> _THE INPUT_
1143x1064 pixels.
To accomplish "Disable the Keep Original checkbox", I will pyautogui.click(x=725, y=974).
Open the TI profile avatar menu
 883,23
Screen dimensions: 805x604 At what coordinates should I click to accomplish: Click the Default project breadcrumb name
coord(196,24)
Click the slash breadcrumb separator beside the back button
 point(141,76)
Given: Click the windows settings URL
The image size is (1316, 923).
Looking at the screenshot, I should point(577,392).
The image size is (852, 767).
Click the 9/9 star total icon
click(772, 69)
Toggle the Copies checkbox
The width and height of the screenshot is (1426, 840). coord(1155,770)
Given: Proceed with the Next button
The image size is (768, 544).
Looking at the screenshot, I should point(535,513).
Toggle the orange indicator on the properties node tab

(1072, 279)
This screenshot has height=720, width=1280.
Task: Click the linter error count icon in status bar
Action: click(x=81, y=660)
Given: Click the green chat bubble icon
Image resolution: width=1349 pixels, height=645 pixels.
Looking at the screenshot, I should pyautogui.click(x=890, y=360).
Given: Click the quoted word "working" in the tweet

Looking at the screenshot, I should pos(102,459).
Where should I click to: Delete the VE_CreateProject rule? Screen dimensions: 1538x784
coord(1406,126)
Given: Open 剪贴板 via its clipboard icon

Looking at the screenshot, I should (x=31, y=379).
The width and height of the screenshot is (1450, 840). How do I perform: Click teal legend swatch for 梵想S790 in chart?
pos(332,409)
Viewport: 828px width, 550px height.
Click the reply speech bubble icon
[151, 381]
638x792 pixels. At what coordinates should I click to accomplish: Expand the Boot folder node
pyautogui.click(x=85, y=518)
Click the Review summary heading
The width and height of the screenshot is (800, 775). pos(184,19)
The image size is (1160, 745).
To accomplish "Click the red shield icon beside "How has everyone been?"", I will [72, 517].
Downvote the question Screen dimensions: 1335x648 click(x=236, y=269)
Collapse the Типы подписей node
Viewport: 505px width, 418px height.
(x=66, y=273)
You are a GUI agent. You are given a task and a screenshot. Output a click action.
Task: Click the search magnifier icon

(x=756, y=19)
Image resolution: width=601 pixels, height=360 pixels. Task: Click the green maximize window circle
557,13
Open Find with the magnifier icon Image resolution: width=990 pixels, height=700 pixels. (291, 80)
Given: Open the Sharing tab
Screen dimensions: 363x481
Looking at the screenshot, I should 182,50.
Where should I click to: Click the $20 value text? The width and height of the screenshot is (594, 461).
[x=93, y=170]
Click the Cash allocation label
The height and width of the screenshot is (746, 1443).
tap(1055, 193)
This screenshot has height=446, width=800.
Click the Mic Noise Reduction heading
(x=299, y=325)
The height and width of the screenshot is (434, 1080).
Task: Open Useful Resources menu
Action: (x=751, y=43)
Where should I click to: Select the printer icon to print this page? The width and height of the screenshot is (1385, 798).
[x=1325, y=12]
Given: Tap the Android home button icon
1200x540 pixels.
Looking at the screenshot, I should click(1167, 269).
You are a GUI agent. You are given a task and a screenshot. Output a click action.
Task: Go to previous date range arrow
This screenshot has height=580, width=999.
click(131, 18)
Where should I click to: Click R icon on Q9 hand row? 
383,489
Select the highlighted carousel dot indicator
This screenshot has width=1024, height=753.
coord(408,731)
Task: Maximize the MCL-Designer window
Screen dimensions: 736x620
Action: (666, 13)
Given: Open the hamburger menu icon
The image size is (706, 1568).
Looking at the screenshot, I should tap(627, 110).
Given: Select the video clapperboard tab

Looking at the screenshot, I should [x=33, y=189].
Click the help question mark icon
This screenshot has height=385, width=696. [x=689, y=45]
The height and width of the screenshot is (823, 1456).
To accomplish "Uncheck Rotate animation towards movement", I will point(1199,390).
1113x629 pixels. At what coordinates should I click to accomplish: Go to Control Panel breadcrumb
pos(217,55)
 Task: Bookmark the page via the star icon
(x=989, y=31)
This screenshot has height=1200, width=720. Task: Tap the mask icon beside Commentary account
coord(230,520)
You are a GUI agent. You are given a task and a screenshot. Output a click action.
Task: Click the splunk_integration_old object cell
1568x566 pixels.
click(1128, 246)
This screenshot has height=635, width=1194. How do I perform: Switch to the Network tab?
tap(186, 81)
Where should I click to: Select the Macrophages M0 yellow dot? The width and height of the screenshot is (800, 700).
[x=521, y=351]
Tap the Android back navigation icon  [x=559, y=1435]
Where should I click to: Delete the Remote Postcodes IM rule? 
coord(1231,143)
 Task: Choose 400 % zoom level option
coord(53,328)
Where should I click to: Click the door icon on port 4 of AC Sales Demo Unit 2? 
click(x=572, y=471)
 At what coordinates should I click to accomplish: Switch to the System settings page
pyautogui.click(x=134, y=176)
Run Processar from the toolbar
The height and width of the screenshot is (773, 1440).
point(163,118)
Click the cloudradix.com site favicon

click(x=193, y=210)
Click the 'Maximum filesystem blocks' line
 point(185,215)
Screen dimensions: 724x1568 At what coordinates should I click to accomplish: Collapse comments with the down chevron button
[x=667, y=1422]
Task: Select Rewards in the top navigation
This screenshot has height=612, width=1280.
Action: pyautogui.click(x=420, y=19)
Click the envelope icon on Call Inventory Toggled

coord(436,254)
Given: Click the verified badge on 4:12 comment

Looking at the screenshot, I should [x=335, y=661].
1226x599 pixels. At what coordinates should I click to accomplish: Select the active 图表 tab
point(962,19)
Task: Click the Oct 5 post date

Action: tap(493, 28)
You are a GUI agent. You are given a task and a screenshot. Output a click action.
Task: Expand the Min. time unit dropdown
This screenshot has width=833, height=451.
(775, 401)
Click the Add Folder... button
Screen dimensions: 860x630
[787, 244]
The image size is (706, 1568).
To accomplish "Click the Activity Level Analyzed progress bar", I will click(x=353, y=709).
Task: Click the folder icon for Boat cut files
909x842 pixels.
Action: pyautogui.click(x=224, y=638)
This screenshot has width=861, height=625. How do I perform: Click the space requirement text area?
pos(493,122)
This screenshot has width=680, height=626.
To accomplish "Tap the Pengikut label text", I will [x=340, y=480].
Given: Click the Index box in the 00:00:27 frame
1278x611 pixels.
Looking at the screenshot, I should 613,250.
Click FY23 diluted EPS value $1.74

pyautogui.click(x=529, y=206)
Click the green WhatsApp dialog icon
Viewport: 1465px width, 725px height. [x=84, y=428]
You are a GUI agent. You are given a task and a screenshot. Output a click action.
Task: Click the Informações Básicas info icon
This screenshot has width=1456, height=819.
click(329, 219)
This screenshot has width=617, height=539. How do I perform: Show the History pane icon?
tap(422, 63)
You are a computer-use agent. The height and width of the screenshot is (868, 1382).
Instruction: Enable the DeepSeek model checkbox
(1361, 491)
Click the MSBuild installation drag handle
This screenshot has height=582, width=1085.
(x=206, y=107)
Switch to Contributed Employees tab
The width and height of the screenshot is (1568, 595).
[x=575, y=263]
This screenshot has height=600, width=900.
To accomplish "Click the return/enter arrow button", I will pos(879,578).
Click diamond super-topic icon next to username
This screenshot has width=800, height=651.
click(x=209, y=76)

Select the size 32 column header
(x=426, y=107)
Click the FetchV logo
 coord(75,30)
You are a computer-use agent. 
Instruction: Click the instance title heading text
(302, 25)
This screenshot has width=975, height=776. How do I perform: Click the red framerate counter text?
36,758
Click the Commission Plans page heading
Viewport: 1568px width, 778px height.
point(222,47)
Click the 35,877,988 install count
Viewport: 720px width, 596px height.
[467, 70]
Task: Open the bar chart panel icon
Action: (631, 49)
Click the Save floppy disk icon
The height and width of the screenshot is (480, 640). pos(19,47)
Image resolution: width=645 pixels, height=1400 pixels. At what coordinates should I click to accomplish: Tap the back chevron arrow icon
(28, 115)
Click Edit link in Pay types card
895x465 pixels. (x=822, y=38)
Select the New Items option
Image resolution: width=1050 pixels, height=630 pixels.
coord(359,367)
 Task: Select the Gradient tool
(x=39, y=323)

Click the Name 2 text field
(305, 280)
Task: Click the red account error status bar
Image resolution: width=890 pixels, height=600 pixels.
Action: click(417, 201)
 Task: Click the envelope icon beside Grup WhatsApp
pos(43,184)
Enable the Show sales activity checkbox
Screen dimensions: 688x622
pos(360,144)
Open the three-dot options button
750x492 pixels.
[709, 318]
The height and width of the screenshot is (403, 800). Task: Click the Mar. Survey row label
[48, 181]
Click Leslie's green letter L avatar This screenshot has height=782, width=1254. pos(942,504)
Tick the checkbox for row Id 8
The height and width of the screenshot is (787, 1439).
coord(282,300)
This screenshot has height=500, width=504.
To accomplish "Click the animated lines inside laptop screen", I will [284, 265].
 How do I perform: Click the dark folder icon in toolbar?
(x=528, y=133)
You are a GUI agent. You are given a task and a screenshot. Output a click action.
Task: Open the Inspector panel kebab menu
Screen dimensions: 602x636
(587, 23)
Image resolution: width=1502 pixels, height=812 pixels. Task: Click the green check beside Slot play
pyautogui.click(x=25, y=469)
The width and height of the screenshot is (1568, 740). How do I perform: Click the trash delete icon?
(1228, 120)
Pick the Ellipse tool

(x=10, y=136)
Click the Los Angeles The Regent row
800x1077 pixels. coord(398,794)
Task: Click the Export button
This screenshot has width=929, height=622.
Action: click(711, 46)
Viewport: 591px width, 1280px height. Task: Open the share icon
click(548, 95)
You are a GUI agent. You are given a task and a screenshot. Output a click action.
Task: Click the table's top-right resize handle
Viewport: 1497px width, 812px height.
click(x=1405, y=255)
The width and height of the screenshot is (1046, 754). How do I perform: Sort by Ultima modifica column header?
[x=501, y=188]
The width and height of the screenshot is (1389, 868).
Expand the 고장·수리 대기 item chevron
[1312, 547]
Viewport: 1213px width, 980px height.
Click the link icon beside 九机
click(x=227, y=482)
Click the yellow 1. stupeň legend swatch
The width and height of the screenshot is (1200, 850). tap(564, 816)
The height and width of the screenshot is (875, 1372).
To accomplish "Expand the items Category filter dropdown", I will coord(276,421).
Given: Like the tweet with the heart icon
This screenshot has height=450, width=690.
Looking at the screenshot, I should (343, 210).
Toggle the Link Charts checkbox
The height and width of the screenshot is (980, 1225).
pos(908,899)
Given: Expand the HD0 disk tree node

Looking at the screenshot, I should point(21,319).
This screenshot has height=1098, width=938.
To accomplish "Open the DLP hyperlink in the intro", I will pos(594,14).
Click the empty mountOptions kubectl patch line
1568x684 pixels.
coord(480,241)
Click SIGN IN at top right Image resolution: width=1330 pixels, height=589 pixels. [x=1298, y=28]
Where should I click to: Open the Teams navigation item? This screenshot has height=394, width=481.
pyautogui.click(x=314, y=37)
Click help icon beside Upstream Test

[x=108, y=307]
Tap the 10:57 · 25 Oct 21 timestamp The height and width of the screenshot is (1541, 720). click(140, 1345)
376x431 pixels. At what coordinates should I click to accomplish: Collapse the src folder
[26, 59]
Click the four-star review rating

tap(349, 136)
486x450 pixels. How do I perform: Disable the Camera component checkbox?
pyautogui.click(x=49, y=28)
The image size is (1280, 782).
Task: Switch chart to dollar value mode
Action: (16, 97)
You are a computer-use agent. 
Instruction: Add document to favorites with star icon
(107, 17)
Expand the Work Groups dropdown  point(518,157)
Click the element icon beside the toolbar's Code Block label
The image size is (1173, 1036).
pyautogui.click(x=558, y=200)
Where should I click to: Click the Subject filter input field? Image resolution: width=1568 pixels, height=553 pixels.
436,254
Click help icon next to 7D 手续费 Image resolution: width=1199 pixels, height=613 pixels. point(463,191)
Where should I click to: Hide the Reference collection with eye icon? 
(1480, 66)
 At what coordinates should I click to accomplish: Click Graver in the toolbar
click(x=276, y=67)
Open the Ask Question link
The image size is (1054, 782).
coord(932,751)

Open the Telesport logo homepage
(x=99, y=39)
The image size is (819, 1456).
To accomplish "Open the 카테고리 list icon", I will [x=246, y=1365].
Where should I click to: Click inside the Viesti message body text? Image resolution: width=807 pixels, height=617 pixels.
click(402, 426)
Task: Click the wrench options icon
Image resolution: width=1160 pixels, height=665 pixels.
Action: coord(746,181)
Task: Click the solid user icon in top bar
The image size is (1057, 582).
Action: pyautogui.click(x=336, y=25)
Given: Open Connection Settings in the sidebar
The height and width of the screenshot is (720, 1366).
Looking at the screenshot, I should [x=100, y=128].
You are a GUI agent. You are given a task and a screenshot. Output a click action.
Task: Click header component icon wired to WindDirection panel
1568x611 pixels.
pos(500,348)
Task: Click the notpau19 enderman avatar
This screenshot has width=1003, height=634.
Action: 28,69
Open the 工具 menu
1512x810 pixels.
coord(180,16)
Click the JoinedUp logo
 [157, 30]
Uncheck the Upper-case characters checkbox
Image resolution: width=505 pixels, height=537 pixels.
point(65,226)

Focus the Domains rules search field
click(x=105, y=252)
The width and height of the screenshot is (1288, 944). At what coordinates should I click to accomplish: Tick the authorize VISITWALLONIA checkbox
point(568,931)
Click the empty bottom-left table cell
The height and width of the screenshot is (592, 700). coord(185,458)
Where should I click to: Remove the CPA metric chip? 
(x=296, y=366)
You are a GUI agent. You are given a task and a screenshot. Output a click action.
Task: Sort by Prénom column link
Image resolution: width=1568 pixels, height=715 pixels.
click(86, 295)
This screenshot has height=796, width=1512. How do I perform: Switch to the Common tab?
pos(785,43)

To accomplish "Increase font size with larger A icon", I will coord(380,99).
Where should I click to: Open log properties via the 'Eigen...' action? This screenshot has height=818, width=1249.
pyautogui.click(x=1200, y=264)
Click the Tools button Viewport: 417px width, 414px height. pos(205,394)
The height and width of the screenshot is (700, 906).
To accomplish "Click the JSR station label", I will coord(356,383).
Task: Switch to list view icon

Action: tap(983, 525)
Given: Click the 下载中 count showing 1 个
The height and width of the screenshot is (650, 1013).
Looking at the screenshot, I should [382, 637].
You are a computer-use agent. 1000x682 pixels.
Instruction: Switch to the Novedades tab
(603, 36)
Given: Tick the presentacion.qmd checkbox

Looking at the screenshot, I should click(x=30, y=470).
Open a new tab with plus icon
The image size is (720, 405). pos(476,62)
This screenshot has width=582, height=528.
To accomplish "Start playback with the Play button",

> _TASK DESCRIPTION_
Look above for the line with "The height and width of the screenshot is (746, 1443)." and the line with "The height and width of the screenshot is (823, 1456)."; transcribe both and all lines in between, exactly, and nothing else.

> _TASK OUTPUT_
The height and width of the screenshot is (746, 1443).
tap(1055, 193)
This screenshot has height=446, width=800.
Click the Mic Noise Reduction heading
(x=299, y=325)
The height and width of the screenshot is (434, 1080).
Task: Open Useful Resources menu
Action: (x=751, y=43)
Where should I click to: Select the printer icon to print this page? The width and height of the screenshot is (1385, 798).
[x=1325, y=12]
Given: Tap the Android home button icon
1200x540 pixels.
Looking at the screenshot, I should click(1167, 269).
You are a GUI agent. You are given a task and a screenshot. Output a click action.
Task: Go to previous date range arrow
This screenshot has height=580, width=999.
click(131, 18)
Where should I click to: Click R icon on Q9 hand row? 
383,489
Select the highlighted carousel dot indicator
This screenshot has width=1024, height=753.
coord(408,731)
Task: Maximize the MCL-Designer window
Screen dimensions: 736x620
Action: (666, 13)
Given: Open the hamburger menu icon
The image size is (706, 1568).
Looking at the screenshot, I should tap(627, 110).
Given: Select the video clapperboard tab

Looking at the screenshot, I should [x=33, y=189].
Click the help question mark icon
This screenshot has height=385, width=696. [x=689, y=45]
The height and width of the screenshot is (823, 1456).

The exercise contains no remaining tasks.